For the last several years we have been in the halcyon age of church planting. It seemed that for a long time every Sunday there was a new street level sandwich board advertising a new church with a trendy name. Interestingly the names were typically not descriptive of something substantive. In fact, out here in the Northwest we even have, The Coffee Church. Moderately-able worship leaders are in high demand and often move from one trendy new church to another. During our church plant we even had long-distance musicians solicit us for a place on the team. For them there was no philosophical or theological inquiry, nor inquiry into church planting vision...simply a tight worship set was the draw.
A while back we finished up a 5-day vacation with family in Idaho. On our way home and just outside of Walla-Walla, Washington we got off the beaten path and drove to the Whitman Mission. Every time I visit here it has a significant effect upon me. If you don’t know the story of the Whitman Mission let me give you a little history. In 1836 several Presbyterian missionaries made their way along the Oregon Trail and settled near Walla-Walla. Of those who made the trip were Dr. Marcus Whitman and his wife, Narcissa. They married on February 18, 1836 and the day after their wedding they left for the Oregon Territory. They were convinced that they were called to bring the gospel to the Nez Perce Indians and to help them by educating them. The Whitmans committed their lives to loving and serving the indigenous natives in the area. Their life was not an easy one. Their first winter was spent in a very small hut, and the second winter their home was flooded out and they had to move to higher ground. Their only child, Alice Clarissa, was born in 1837. At age 27 months she drowned in the river just a short distance outside of their home. Their lives were characterized by privation, hardship, and backbreaking toil. In 1844 seven children arrived at the mission that had lost their parents in the journey across the Oregon Trail from Missouri, and Marcus and Narcissa adopted them as their own. Known for their hospitality, their home was a place where those headed west often stopped, but they never lost sight of their first priority to bring the gospel to the native Indian tribes in the area. On April 2, 1847 Dr. Whitman ended a letter this way, he said, ‘…we live at all times in a most precarious state….’ And then on November 29th, 1847, 11 years after they had begun their mission, Marcus, Narcissa and 11 others were killed and another 47 were taken hostage. In a terrible misunderstanding and tragic circumstance the Whitman mission came to an end. For almost forty years Presbyterian missions were ceased in the Pacific Northwest.
Here are a hard few lessons from the Whitman Mission church planting and missional efforts that likely will not be taught in college or seminary missiology classes:
Sometimes signing up for ministry is akin to signing a death warrant.
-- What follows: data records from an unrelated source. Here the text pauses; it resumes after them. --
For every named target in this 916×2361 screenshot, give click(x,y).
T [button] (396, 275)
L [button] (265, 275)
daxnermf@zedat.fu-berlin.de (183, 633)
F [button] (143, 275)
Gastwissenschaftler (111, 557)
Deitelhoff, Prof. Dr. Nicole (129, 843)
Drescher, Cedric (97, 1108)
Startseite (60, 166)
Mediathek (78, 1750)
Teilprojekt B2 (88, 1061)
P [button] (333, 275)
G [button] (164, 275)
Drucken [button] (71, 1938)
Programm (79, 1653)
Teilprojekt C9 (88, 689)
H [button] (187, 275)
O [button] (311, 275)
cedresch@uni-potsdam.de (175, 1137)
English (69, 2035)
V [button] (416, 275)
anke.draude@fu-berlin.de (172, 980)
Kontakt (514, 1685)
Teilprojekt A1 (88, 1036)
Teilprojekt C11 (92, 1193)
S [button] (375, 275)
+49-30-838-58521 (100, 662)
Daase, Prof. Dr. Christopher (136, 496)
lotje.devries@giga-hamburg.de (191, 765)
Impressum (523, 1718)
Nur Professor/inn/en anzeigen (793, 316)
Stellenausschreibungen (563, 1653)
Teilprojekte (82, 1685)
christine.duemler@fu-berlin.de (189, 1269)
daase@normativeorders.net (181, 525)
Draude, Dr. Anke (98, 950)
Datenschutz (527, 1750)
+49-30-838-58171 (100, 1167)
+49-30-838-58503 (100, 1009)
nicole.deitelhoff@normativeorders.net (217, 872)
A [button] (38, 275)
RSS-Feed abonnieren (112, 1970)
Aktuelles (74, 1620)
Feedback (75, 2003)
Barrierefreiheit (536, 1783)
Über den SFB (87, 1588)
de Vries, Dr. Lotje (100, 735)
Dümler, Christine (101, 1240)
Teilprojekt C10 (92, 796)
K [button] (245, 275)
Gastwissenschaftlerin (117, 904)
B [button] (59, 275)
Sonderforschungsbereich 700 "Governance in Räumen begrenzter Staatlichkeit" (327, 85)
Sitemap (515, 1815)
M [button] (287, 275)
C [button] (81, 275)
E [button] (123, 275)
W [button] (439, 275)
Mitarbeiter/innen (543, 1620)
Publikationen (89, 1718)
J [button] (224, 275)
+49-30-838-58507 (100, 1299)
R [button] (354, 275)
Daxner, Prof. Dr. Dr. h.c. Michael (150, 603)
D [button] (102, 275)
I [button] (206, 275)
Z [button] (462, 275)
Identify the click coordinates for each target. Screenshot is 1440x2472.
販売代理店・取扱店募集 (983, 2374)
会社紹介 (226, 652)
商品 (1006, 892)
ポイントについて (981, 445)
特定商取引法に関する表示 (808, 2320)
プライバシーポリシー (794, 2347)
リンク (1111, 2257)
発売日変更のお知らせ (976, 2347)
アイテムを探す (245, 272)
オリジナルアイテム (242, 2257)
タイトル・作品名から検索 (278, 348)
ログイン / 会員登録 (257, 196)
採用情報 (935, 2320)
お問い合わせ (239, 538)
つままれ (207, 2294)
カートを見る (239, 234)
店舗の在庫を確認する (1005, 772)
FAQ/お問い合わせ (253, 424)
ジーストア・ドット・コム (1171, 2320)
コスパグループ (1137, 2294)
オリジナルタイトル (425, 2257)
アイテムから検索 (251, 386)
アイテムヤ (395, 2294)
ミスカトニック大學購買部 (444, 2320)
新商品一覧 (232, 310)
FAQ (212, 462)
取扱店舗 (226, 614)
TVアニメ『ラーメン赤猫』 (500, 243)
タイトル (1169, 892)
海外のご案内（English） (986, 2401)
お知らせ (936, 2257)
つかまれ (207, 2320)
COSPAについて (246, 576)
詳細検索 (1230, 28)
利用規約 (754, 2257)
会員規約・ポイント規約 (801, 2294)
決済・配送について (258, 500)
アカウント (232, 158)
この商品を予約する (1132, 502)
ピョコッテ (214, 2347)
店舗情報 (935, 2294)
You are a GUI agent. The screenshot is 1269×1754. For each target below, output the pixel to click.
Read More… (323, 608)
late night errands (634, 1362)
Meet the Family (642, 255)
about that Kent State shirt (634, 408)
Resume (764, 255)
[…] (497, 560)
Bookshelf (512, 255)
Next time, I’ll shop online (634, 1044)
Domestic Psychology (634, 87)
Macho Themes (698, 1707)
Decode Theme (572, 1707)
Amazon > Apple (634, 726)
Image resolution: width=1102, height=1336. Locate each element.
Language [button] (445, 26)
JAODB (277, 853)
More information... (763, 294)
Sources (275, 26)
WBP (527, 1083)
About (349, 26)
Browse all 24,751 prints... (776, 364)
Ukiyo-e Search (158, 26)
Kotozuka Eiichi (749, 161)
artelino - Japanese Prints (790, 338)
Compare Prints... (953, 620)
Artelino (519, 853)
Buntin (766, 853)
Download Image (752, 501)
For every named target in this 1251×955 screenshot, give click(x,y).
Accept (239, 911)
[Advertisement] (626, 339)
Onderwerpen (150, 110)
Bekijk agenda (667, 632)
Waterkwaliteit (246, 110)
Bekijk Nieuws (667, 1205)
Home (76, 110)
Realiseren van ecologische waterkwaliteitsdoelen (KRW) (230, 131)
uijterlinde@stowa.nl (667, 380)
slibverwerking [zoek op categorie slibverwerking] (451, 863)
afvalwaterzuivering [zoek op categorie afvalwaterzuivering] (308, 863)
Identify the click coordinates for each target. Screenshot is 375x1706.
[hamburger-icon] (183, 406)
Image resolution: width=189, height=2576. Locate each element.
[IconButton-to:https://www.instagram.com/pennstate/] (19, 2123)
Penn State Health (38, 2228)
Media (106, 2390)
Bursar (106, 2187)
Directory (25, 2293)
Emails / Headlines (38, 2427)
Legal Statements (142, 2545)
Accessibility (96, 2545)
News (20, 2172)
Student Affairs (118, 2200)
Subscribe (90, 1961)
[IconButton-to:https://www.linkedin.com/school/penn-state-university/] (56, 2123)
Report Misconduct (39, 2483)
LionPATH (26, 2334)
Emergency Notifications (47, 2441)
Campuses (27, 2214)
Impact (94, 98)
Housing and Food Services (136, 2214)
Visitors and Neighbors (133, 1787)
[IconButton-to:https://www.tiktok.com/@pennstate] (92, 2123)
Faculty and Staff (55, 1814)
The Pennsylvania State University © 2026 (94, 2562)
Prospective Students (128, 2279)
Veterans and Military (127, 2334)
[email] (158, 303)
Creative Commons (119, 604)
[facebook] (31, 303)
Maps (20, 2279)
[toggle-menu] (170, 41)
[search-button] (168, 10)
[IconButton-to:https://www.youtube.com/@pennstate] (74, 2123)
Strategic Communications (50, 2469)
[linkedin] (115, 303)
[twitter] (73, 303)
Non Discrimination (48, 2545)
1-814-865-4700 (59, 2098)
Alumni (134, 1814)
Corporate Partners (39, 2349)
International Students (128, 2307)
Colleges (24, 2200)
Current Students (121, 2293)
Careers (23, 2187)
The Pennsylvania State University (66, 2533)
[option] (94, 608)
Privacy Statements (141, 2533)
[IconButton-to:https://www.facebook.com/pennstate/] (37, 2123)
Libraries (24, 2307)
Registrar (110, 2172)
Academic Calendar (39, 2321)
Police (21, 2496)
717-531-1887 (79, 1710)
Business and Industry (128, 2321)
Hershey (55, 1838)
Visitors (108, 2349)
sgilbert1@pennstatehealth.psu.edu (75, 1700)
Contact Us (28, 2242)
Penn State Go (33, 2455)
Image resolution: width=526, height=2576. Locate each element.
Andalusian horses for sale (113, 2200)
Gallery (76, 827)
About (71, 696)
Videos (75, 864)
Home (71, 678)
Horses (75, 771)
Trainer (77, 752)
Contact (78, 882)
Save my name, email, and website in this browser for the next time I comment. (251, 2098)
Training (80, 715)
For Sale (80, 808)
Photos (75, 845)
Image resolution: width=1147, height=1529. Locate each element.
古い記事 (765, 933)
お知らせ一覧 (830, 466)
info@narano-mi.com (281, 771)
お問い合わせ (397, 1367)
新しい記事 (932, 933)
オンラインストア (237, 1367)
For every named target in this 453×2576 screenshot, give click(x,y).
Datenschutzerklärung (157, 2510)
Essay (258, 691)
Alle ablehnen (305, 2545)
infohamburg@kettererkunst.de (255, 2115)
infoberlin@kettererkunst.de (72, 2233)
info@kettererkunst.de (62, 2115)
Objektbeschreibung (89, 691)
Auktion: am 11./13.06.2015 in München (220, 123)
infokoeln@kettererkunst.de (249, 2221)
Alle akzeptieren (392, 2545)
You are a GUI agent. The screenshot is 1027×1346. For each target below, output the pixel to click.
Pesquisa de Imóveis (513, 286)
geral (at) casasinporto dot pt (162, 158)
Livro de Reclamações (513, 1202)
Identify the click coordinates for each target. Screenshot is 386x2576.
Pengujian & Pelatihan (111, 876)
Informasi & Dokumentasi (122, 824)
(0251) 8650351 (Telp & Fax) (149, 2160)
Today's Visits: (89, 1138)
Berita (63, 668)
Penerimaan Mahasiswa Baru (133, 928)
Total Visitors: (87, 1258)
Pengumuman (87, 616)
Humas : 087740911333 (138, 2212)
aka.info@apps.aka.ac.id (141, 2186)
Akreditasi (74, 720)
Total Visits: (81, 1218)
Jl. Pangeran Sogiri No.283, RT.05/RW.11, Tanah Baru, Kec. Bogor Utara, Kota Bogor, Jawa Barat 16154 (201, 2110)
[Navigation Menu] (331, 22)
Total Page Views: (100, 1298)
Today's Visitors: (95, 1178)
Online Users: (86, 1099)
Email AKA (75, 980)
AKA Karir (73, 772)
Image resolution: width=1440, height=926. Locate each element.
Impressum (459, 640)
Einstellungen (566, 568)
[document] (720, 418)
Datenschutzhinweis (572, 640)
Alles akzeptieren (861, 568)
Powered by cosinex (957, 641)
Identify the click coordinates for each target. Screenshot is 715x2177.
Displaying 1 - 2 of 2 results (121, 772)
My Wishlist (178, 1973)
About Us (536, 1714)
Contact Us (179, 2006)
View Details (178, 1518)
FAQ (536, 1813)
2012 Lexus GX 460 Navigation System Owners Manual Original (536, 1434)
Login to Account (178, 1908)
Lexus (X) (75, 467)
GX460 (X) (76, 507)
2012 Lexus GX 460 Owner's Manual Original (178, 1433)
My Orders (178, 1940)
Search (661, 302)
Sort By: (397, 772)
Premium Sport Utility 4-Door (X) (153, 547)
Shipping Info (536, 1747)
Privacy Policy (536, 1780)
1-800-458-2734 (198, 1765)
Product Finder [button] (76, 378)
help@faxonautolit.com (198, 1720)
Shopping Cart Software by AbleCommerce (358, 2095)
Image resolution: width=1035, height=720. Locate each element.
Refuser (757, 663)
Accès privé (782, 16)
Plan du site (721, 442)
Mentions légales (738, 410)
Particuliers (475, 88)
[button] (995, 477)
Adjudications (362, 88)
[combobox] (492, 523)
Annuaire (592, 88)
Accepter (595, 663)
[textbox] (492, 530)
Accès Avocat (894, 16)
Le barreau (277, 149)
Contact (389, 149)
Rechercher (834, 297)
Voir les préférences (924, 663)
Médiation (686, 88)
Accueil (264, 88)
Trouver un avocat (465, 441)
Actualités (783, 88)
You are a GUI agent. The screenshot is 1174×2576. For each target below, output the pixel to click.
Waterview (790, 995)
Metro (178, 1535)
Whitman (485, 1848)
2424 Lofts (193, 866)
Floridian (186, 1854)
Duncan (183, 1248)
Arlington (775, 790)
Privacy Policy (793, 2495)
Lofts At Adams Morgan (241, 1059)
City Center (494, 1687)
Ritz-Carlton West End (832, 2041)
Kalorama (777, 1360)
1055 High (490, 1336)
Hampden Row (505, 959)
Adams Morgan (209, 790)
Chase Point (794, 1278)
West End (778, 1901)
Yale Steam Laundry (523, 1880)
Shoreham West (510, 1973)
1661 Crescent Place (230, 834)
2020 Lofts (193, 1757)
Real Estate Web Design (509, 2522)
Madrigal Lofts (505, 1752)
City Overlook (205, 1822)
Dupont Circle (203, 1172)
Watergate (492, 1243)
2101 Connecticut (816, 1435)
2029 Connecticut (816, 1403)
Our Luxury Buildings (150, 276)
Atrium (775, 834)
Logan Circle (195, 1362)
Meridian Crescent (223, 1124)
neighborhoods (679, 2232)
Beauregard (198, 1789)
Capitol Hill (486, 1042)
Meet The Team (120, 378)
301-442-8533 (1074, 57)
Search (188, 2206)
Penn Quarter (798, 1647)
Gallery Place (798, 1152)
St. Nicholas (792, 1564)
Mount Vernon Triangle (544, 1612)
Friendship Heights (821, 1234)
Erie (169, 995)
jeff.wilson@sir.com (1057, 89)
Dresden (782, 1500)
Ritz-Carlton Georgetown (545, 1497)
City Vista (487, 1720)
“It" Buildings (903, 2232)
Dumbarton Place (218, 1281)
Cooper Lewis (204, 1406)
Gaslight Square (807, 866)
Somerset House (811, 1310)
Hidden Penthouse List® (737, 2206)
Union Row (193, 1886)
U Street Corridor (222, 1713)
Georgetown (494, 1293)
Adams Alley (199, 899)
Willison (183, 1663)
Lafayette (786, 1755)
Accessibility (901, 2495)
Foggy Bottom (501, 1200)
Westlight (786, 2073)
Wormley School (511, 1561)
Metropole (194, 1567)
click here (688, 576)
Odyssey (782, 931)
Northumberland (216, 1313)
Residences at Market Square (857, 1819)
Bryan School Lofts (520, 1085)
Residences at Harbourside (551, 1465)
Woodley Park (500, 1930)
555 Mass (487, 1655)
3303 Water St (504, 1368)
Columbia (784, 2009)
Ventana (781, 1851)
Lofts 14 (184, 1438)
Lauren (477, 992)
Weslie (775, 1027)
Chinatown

Often there is no forward progress of the gospel without significant suffering and this should not surprise us. After all, the blood of the martyrs is the seed of the church.
Sometimes the people God sends you to serve will not let you out alive. It is an interesting tension biblically, but if you look at the life of Jesus there was a great deal of difficulty imposed upon His ministry by those closest to Him. For another couple of eye-openers do a little research on Jonathan Edwards' last days of ministry at Northampton or Nate Saint's ministry to the indigenous peoples in Ecuador. The servant is truly not greater than the Master.
The most thankless job in church planting is that of the church planting pastor’s wife. Untold grief, tears, and hardship are sown by the church planter/pastor's wife as she serves alongside of her husband. God keeps a record record of every tear.
Bi-vocational church planting and missions work is profoundly difficult. It requires a rare skill-set and often comes at an incredible cost to family and well-being. Marcus Whitman was both a doctor and a missionary, and even wore several other hats as he toiled at the mission for 11 years.
There are casualties in church planting. Sometimes this means reputation, sometimes relationships, sometimes our very lives, but anything worth something will require everything. We are fools to think of church planting lightly, knowing the gravity of what’s at stake.
Sometimes it is impossible to count the cost beforehand. There are some tasks that God calls us to that we would run far away from if we knew what they would cost us. God gives grace in the moment and not beforehand.
Church planting success cannot be measured in the here and now, but can only be accurately considered in light of eternity. In the eyes of some the Whitman Mission was a colossal failure, and as a church planter it is a strong temptation to look at numerical growth as the yardstick for true success. This is a fool’s errand. Wood, hay, and stubble, as opposed to true gospel fruit, will be made evident at the day of the Lord.
Walking around the Whitman Mission I was reminded of Jesus’ words in John 12:24:
‘Truly, truly, I say to you, unless a grain of wheat falls into the earth and dies, it remains alone; but if it dies, it bears much fruit.’
I’m thankful for men and women like Marcus and Narcissa. They paved the way for Pacific Northwest missionaries and church planters that would follow. It may not be pretty as we consider the incredible cost, but they’ve showed us the inestimable value of bringing the good news to a world that desperately needs it, and the incredible privilege of following God’s call no matter the cost.